In the City
Flying the red tape
WITH the threatened Trump tariffs a new obstacle to Labour’s hopes for growth to avoid more spending cuts or higher taxes, the City deregulation chorus is expected to grow louder. But what is the evidence that less regulation of financial services means more economic growth?
A Treasury policy paper last month – New approach to ensure regulators and regulation support growth – suggested “red tape” could cost 3-4percent of GDP (or around £70bn) across the whole economy. Financial services represent around 10 percent of GDP.
However, a footnote explained that £70bn was extrapolated from a 2005 report based on studies in the US and the Netherlands, which suggested 30 percent of an estimated 10-12 percent regulatory cost was administrative.
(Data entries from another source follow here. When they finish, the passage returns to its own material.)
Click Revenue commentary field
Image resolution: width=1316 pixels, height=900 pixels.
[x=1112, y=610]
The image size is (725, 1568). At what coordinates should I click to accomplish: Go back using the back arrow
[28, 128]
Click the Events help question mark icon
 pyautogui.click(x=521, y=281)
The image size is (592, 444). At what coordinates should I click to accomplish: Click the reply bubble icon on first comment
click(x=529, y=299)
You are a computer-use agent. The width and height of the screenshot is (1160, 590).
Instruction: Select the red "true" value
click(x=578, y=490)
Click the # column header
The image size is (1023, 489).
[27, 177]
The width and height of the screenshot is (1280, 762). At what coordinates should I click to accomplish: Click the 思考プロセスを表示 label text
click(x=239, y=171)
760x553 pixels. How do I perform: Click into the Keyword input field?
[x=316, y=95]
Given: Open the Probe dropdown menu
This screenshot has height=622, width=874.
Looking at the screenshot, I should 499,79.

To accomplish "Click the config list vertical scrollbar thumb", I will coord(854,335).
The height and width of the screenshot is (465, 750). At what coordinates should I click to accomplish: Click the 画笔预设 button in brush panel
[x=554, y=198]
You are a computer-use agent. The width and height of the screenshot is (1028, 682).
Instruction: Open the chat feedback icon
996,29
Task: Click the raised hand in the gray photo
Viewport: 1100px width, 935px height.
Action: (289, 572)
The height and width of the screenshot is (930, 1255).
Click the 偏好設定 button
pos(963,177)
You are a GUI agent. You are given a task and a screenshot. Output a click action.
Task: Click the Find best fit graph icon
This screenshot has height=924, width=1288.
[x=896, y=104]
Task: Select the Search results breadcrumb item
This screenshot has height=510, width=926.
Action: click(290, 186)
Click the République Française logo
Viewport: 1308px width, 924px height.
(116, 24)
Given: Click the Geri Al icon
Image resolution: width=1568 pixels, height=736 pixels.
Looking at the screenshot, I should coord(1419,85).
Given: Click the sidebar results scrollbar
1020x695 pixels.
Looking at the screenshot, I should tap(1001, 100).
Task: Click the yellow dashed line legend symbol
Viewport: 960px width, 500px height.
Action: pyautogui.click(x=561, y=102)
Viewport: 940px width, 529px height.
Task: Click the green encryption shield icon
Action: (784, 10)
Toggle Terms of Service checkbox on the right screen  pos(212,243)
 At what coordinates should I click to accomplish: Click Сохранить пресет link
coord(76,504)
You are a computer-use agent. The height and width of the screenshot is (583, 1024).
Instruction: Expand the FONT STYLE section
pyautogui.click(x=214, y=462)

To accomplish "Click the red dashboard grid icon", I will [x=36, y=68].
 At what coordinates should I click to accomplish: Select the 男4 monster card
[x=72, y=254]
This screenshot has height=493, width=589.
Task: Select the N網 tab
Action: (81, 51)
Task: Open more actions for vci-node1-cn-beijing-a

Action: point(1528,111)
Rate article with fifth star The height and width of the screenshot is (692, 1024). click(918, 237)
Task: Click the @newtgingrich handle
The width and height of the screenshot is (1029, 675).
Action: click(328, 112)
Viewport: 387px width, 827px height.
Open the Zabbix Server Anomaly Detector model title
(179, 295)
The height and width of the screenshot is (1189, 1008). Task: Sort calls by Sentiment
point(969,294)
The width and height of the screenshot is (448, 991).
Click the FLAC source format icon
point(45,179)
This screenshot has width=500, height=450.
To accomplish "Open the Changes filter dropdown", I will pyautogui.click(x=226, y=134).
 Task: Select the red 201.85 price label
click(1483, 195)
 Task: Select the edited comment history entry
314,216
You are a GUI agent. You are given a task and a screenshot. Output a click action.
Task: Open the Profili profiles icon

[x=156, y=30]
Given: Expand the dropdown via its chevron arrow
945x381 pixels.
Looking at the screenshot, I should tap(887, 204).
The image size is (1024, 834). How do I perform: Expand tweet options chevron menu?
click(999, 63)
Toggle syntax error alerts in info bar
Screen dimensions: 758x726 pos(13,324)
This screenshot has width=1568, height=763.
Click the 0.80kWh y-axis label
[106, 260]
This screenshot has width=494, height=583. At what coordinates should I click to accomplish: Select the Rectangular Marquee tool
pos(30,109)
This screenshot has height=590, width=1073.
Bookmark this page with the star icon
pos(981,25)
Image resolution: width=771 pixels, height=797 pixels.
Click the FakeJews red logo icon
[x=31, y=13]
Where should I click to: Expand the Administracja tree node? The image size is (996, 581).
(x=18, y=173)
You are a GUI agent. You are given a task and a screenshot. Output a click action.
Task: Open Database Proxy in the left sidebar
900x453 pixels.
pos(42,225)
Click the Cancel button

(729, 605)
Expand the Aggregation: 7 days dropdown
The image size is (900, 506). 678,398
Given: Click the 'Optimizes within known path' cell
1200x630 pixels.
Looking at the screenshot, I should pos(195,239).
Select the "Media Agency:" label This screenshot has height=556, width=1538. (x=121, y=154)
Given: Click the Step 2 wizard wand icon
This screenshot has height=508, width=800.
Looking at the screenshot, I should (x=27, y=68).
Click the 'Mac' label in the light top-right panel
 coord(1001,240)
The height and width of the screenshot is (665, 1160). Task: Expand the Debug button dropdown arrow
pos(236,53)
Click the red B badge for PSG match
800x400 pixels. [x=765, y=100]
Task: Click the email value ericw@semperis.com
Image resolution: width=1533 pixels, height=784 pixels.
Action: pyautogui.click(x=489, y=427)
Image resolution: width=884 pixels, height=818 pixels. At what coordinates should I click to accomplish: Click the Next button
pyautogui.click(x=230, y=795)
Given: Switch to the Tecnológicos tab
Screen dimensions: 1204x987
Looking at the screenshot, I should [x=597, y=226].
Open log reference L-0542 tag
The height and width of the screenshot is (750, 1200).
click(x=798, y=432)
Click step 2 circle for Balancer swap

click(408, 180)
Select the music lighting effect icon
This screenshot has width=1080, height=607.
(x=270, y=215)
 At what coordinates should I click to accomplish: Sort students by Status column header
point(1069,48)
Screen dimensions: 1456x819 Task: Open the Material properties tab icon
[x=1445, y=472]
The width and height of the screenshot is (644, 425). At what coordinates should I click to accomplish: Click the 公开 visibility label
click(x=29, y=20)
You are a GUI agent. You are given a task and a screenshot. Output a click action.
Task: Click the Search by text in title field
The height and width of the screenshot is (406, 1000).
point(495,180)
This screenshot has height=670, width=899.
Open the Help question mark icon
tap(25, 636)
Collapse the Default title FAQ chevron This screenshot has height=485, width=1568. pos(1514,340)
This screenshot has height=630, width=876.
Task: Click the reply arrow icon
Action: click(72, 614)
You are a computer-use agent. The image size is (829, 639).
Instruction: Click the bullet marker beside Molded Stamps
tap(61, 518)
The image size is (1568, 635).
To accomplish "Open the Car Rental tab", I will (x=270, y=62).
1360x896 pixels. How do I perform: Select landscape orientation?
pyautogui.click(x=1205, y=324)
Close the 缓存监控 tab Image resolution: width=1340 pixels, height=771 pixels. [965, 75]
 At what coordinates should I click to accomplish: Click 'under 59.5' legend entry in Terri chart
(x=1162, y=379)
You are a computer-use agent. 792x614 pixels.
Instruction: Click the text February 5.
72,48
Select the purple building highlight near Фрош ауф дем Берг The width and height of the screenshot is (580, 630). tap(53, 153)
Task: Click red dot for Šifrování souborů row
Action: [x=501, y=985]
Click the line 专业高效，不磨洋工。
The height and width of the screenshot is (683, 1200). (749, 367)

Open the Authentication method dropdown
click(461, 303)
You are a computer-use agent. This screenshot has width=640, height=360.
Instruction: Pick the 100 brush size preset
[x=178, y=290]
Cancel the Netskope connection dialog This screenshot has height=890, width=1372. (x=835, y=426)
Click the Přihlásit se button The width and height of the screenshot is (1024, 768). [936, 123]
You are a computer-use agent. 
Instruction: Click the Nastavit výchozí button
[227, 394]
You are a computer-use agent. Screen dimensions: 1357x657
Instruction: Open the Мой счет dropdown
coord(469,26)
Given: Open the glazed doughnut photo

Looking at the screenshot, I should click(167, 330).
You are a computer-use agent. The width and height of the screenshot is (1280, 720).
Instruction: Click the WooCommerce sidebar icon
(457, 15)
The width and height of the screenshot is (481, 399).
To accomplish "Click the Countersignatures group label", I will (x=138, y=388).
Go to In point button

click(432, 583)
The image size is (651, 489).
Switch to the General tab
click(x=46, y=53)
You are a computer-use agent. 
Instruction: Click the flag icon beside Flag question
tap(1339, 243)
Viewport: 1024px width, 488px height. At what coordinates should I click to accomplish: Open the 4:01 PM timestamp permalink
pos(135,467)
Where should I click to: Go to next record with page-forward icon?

The projection on to 2023 UK GDP also came with caveats about time, comparability and national variables.
Asked about the £70bn estimate last week by Lib Dem MP Bobby Dean of the Treasury select committee, Nikhil Rathi, beleaguered chief executive of the Fundamentally Complicit Authority, declined to comment, other than: “There is no one figure.” Rathi had previously admitted to FCA staff that “not much” was known about how regulation supported growth. Still, there is a new five-year FCA plan to rebalance risk and support growth in line with chancellor Rachel Reeves’ “regulation-lite” demands.
Those looking for the benefits of less regulation usually point to the US. Rathi told MPs that since 2012, ie post the global financial crisis, the US-UK productivity gap had more than doubled. But how much is down to excessive City regulation? US financial markets are highly regulated – too much so for many Republicans. The FCA’s Wall Street equivalent, the Securities & Exchange Commission, requires voluminous, rapid and regular disclosure from listed companies, beyond that insisted on here. Banks and insurance companies are also overseen by overlapping federal and state regulators.